Some recent and inspiring reads…
Kate Wordsmith : The Slow Movement Manifests
Kate’s a fellow Minnesotan that I have yet to meet… but her post this week on Slow Fashion resonated with me. In my ideal world, last week’s post on the inspiration behind TAE would have been written with 1/10 the eloquence as this one.
I find myself overwhelmed, once again, by the speed at which new trends, ideas and information are coming at me. This dizzying, never-ending slideshow is referred to as the (1) “New Speed of Fashion,” by T Magazine, and as I watched my Twitter feed become engulfed with photos and videos tagged #NYFW over the past week, I reached a point where I had to turn to a handful of slow movement designers and curators for meditation.
Amanda Brooks : Classic Fashion
Former Fashion Director of Barneys, Amanda Brooks now lives on a farm in England with her family and shares her sartorial musings on her blog, I Love Your Style.
“We all have this idea that fashion is ephemeral. And in some regards it absolutely is. We buy something that catches our eye in a magazine, in a store, on style.com, we wear it a few times, and then it goes into fashion purgatory never to be worn again. Or never to be worn until it gains some vintage cred or stages a comeback a decade later.
But when I was working at Barneys I knew I would be spending a large proportion of my disposable income on clothes, and I wanted to be smart about it.
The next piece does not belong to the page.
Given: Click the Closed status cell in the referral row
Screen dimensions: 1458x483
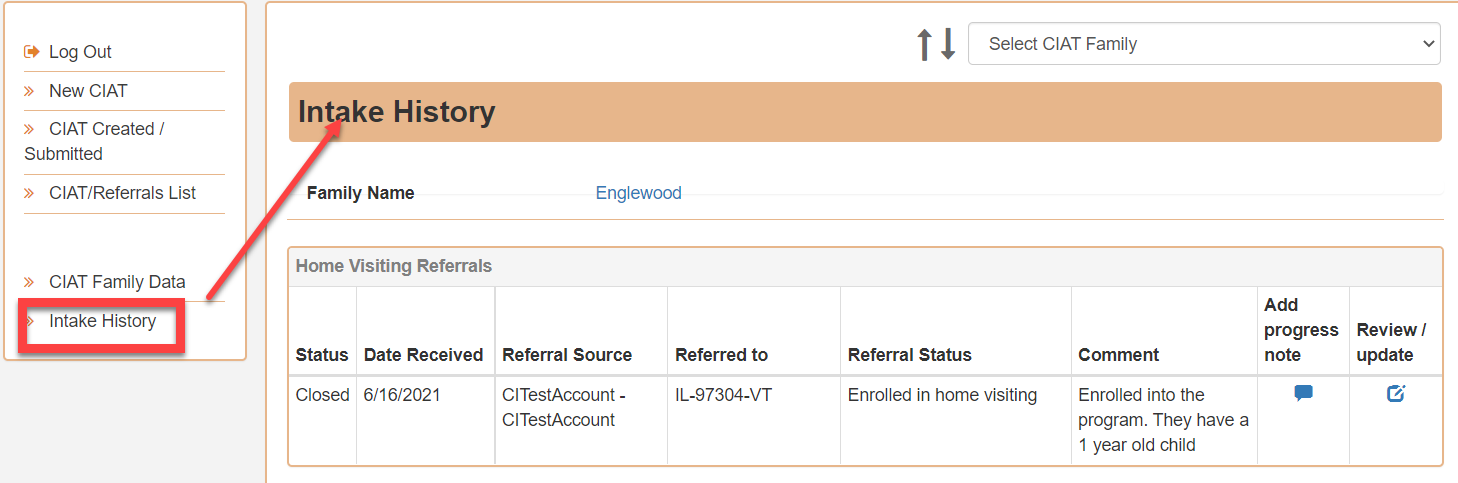Looking at the screenshot, I should coord(322,395).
If I was going to splurge, it had to be on things I would wear for a long time, not just a season.”
Is “Made in America” clothing making a comeback at New York fashion week?
I was thrilled to see this article last week after posting my thoughts on Fashion Week – let’s hope more and more designers begin to follow suit!
Fallon : I’m Sick of Smart
My amazing friend Meg works at Fallon and shared this post with me this week – while written for the advertising world, I think it holds true in any creative realm.
So, while we Planners may not be working with Radiohead on its next studio effort, we are creating something for the people of this world. We’re leaving something creative behind, and we’re (hopefully) making an impact. Art doesn’t have a right answer so don’t be content with smart. Smart is just the starting line, and the journey doesn’t have to be difficult. Or, as one very enlightened creative explained to me, “The creative process isn’t a struggle, it’s a wiggle.”